Wilczek and Jack Szostak, a biologist at Massachusetts General Hospital who shared the 2009 medicine prize answered a few other questions by e-mail.
Q: What did you do the night before?
SZOSTAK: Went to sleep. After some nervous anticipation the first few years after winning the Lasker [Award], I had concluded that the chance of winning the Nobel was very small. However, my wife was awake with the phone in her hand when the call came.
Q: Is this a date people have in the back of their minds and anticipate?
SZOSTAK: Sure, I think if people have been talking about it and saying you are a likely candidate, or if you’ve won major awards already, it would be hard not to know about the announcement dates.
WILCZEK: I can only speak for myself—yes, I was very conscious of it. And in the circles I move in, i.e. the research university environment, gossip about upcoming Nobels is very popular.
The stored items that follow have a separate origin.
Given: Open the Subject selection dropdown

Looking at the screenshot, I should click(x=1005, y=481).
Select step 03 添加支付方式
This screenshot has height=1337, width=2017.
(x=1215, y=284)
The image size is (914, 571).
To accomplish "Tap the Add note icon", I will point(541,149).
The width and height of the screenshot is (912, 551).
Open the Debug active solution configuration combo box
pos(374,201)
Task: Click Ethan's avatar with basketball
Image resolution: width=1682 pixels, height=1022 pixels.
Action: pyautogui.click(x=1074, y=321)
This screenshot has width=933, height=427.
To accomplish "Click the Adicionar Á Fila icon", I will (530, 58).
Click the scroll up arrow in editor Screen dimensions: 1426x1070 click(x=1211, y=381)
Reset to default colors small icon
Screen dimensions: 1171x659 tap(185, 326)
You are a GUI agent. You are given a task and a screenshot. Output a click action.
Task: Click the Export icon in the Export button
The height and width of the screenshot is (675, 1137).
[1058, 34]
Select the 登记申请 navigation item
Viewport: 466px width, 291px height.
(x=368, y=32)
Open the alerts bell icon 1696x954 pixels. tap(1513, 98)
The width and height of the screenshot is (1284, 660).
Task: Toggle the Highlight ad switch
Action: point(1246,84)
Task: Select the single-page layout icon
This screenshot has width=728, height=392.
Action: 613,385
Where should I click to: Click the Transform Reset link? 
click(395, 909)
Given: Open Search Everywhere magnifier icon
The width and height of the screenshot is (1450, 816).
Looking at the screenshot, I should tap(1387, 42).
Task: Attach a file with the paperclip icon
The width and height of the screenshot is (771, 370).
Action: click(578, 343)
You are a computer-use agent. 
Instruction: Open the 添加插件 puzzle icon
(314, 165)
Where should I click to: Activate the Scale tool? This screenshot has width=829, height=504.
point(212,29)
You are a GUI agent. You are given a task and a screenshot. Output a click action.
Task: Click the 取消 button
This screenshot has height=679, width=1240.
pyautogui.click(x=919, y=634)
Q: How does life change afterward?
SZOSTAK: Things are pretty hectic in between the announcements and the week to 10 days in Sweden. After that, its more or less back to normal. ... I think the good things are the opportunities to encourage young people to be interested in science, or to stay in science if they are already involved; also, helping to raise money to help scientists do really creative work is quite rewarding.
WILCZEK: It changed a lot! There was a whirlwind of publicity, both for myself and for my work, a great week-long party in Sweden. And then life continued on a higher plane of self-confidence and self-esteem. Many opportunities opened up. Also, I got back to sleeping well in early October.
Q: Do you have any predictions you’d like to share?
SZOSTAK: Yes, I hope my colleague Gary Ruvkun wins this year! Of course there are quite a few great scientists in the Boston area who might win, so it will be interesting to see what happens.
WILCZEK: I don’t have any inside knowledge, but I think this year the overwhelming favorite has to be a subject—the discovery of the Higgs boson. Peter Higgs and Francois Englert are leading contenders for personal recognition. But there could be surprises.